Many thanks! It’s an impressive tool.

Thank you as well. Just as a note, if you’re referring to this IMDB scraper, you should not be using it as a definitive guideline, because it’s an old technology that will be phased out in a few months.

Feel free to use it to get ideas for how to do things, but the syntax in Web Scraper is a bit different and it works a bit differently as well. So what works in that IMDB crawler, might not work for you.

You can click the next button using jQuery like this: $('some-button-selector').click() just beware that it will probably not work as expected. The website is using something called Form navigation. Instead of just displaying the next set of results it reloads the page with different parameters. The trouble is, this page reload will cause your page function to end with an error. We will be releasing an update to Web Scraper next week that addresses this particular issue.

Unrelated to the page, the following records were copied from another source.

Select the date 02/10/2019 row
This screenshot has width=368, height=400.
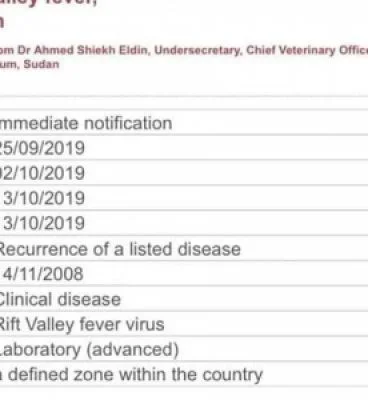[184, 173]
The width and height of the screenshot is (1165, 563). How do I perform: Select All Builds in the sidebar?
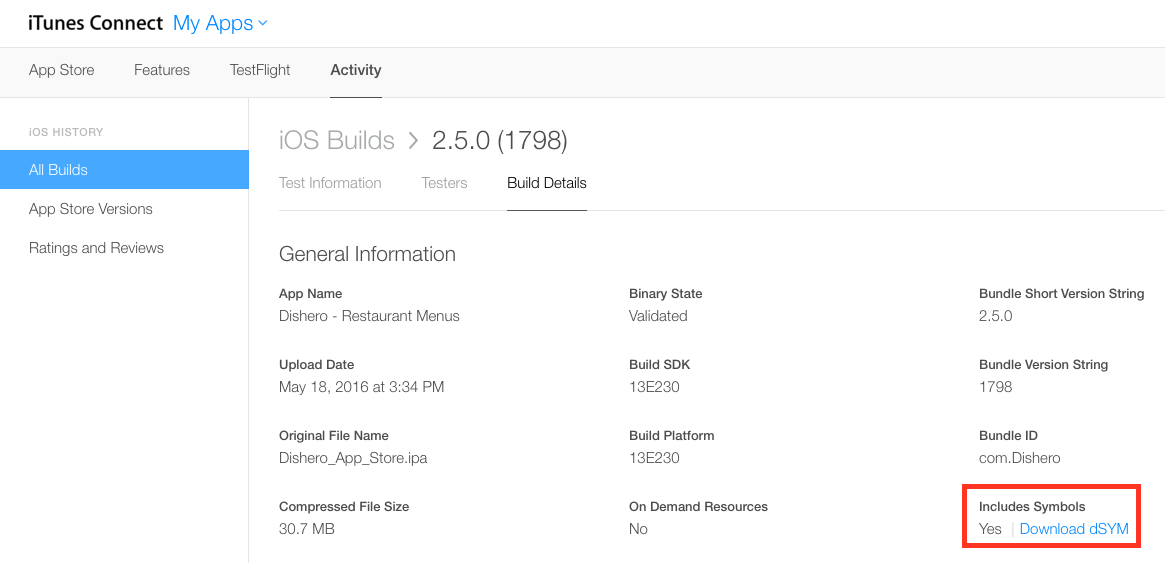(58, 170)
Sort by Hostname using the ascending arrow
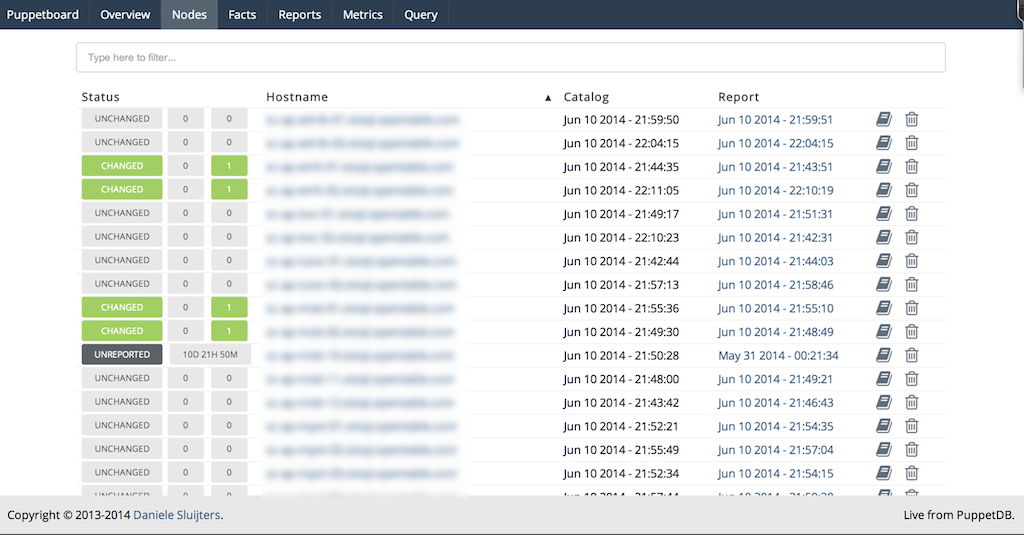 coord(547,98)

Or there is the option to use Puppeteer Scraper. It’s a bit more difficult to work with, but it’s much more powerful than the Web Scraper.

1 Like

Well, I’ll use the IMDB example more for looping through elements on the destination page. Let me check it out.

Might also take a look at pupeteer option if that’s more future proof. Look forward to seeing your new update. Thank you so much!